Without doubt, K-12 education is very important. It certainly benefits students. In 13 short years supposedly all Americans (we can set aside varying school quality for now) are transformed from walking and talking little monsters into actual citizens. They can read, do basic math, dissect a frog, and have a basic contextual knowledge of human history and how government functions (sort of; many people still think voting is important). The benefits to society likely even outweigh the benefits to the individual. When everyone can read a stop sign, trucks can bring avocados into New York from California safer and cheaper.

This type of good calls for government provision or subsidy. Like road and mail access to the country and the ghetto, high-output power plants, internet access, and arguably healthcare, the total societal gain is not captured by the price offered for these items.

The Creed

This logic sometimes extends too far. America is captured with a creed that a college education is your ticket up. Investment in education, no matter the school, your area of study, whether you are truly interested, or how hard you will work, is worth the cost. You should not consider whether to go to school; you should consider where to go. This belief may have been true, ironically, when attending college was a signal of luxury and truly privileged status. Today it is just as true but for another reason. The signal has been diluted: lacking a degree serves instead to bar one from a large segment of the most gainful employment. This is not because of the skills learned in college. It is because “colleges are part of the American institution; everybody respects them. They're very rich and influential, but they have nothing to do with survival. Everybody knows that.” (Bob Dylan, responding to questions about dropping out of college). The assumption of college attendance is the product of a creed of indulgent luxury and it should be abandoned.

The Alternative

College does serve some functions that are important. First, it is a great way of investing in human capital. Learning a skill, field of expertise, or profession may be a wise investment decision, depending on the value of the knowledge and the cost in time and foregone opportunities. Second, it can be a luxury good for the academically interested. Third, like K-12 education, it socializes and informs citizens, providing externalities that price does not entirely capture. It is this third function only that warrants government subsidy. But this third provision is as successfully achieved in other ways. Many European countries have a mandatory period of service for people of this age group comparable to AmeriCorps? . Although mandatory service does not fit into American custom, shifting the creed to support this service is not inconceivable. A young person could actually contribute to society and earn rather than spend money while acquiring the same socialization benefits.
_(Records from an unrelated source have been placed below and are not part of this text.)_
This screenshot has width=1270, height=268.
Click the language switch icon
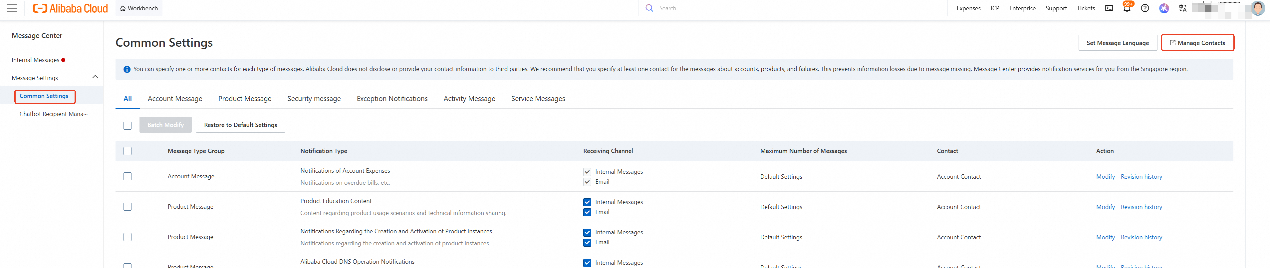pos(1182,8)
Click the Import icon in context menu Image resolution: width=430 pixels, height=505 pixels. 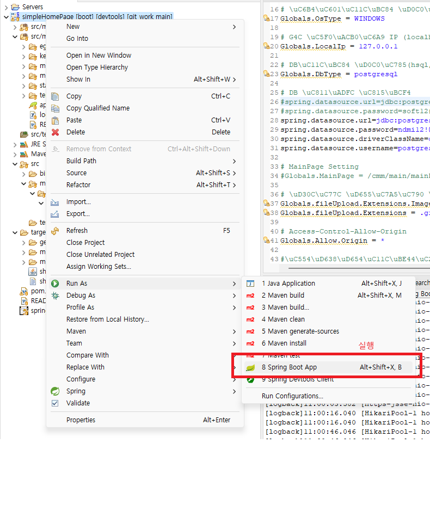55,202
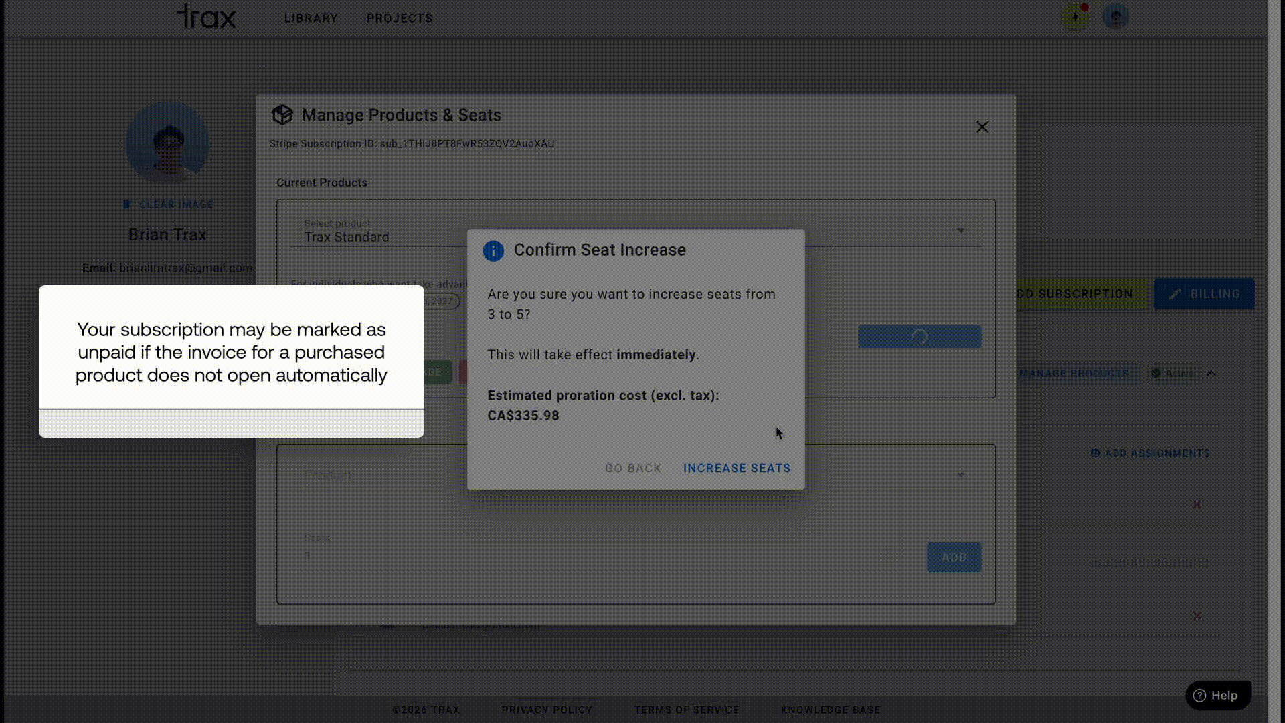Confirm with Increase Seats button

[736, 469]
When asked to name a better use of four years than college, Dylan replied: “Well, you could hang around in Italy; you could go to Mexico; you could become a dishwasher; you could even go to Arkansas . . . Everybody thinks that you have to bang your head against the wall, but it's silly when you really think about it.” After all, “out of all the people who just lay around and ask 'Why?', how many do you figure really want to know?”

The luxury angle is certainly legitimate. The wealthy may want to read Heidegger and drink at fraternity parties. This is not an investment; it is a vacation. As Dylan said, “I certainly wouldn't advise somebody not to go to college; I just wouldn't pay his way through college.”

The Sliver of Truth

College as an investment, though, is the sliver of truth shouldering the American creed. In a world of the economist’s assumptions this purpose would not warrant subsidy. Unsurprisingly, the assumptions fail and there are consequently many good reasons for the government to subsidize undergraduate educations. Foremost is that college has, as lamented above, become a prerequisite for most gainful employment for cultural reasons alone. Facing a total bar, people must go. The poor are at a particular disadvantage because education is not collaterizable the way a house is. Without assurance of repayment, the poor will face rates that will keep promising investments from capitalizing. A government loan program can spread risk and write defaults off as the cost of operating a system that provides net social gain.
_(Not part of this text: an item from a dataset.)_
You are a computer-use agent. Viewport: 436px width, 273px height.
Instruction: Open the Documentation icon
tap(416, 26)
If it isn't a Luxury, You are the Commodity

This justification for subsidy is lost once one reaches graduate or professional school. By then both the student and investor have (or have no excuse to lack) adequate information about future prospects to make an informed investment. Subsidies here are pure market distortion, and we should not lament the recent abandonment of Stafford Loan subsidies to graduate students. The loans disguised the price of advanced education and incentivized over-investment in training that was not worth its actual cost. (Admittedly, tuition is likely chock-full of producer surplus for related reasons, but this does not justify society paying).

The Reconciliation

Appreciating the abandonment of government subsidy for education at any level is a violation of our creed. Education is inherently good; it can only help you; there are no opportunity costs to pursuing it. Education is synonymous with freedom and with choice. Because it is at once a luxury and an investment, the creed disguises the legitimate reasons for education in a shroud of mystic reverence and necessity. When we are happy that the subsidy is cut, we must collide head-on with those “Who despise their jobs, their destinies / Speak jealously of them that are free / Cultivate their flowers to be / Nothing more than something they invest in.

(I would like to continue working on this paper, but please prioritize my first paper ahead of this for edits.)